# Aim of the task
Produce a word-for-word copy of the data that follows, excluding images.

# Entries provided
------------------------------------------------------------

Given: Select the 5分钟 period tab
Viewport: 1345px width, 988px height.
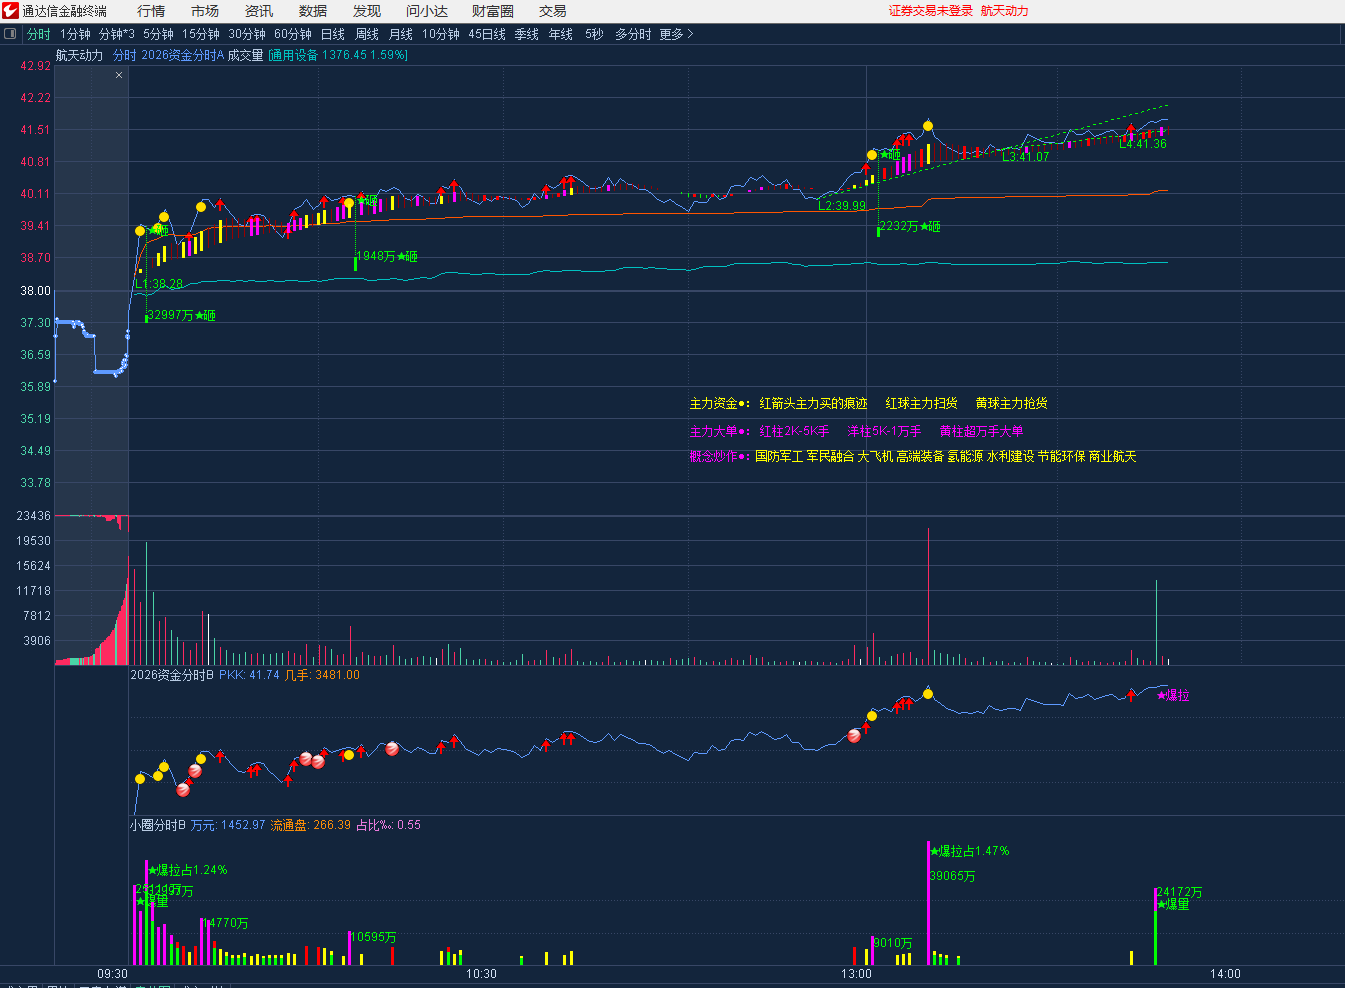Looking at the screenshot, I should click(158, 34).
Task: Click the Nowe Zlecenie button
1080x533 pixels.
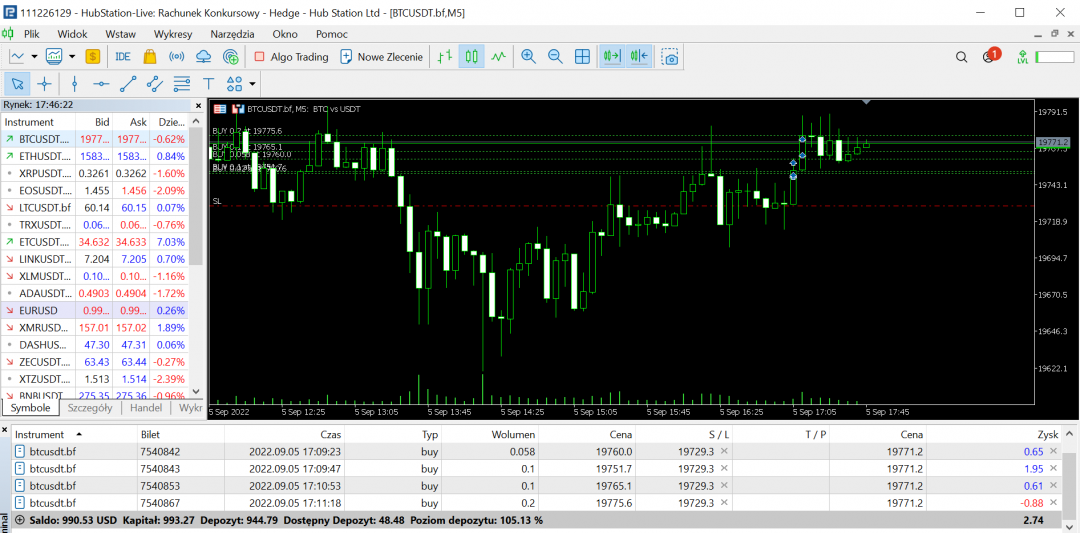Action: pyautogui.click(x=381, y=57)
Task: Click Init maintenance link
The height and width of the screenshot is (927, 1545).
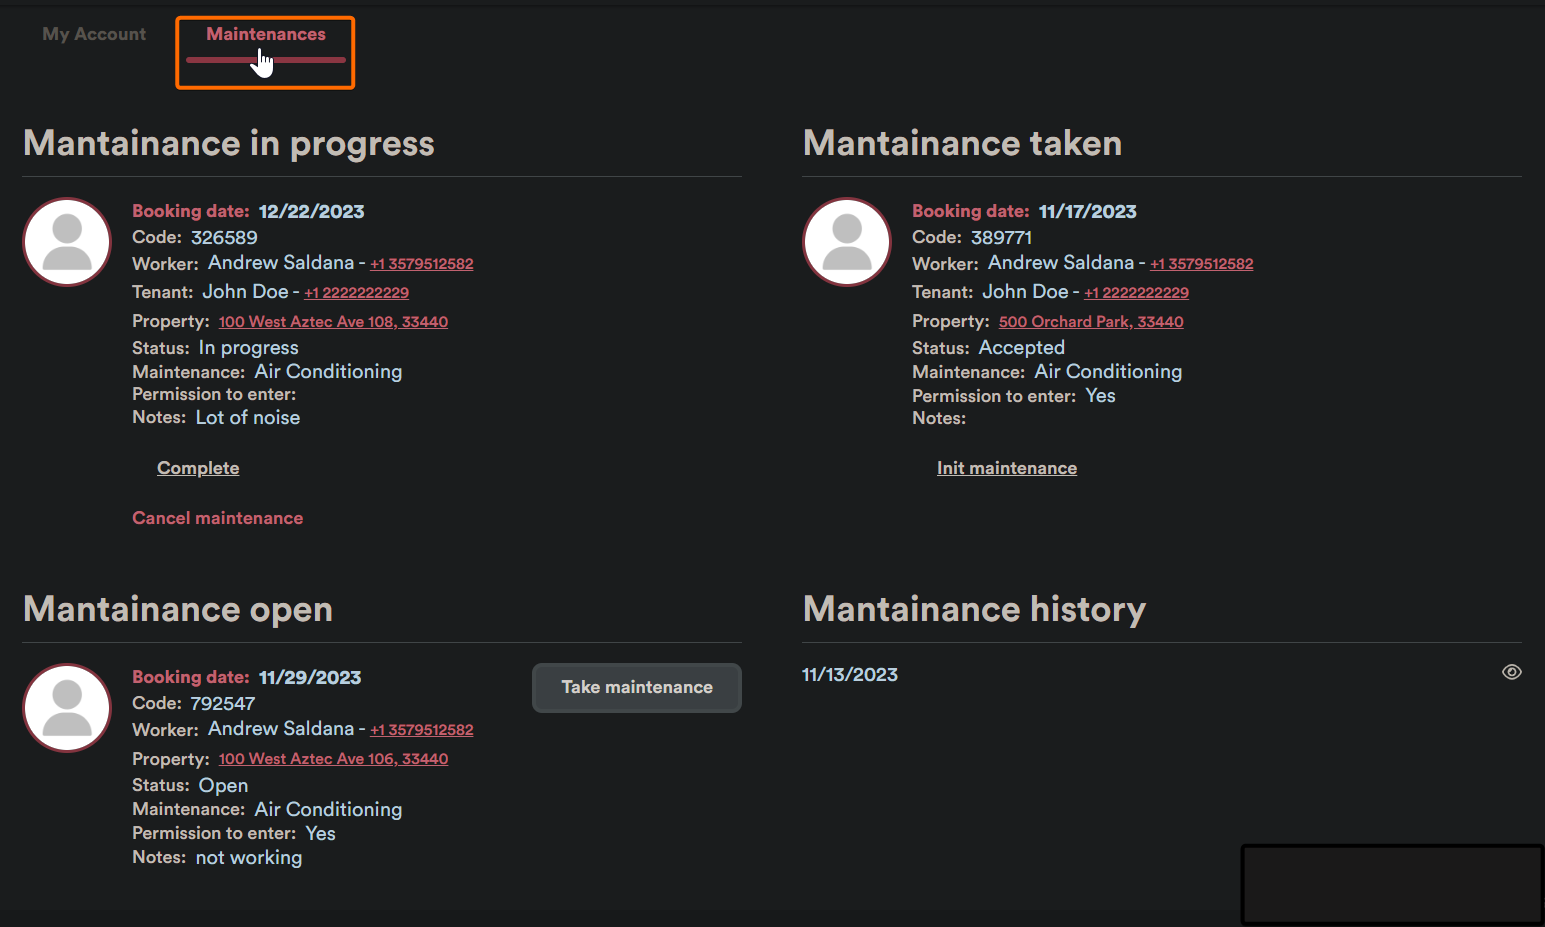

------------------------------------------------------------

# Result of the task
Given: Select the 5分钟 period tab
Viewport: 1345px width, 988px height.
Looking at the screenshot, I should click(158, 34).
Task: Click the Nowe Zlecenie button
1080x533 pixels.
Action: pyautogui.click(x=381, y=57)
Task: Click Init maintenance link
The height and width of the screenshot is (927, 1545).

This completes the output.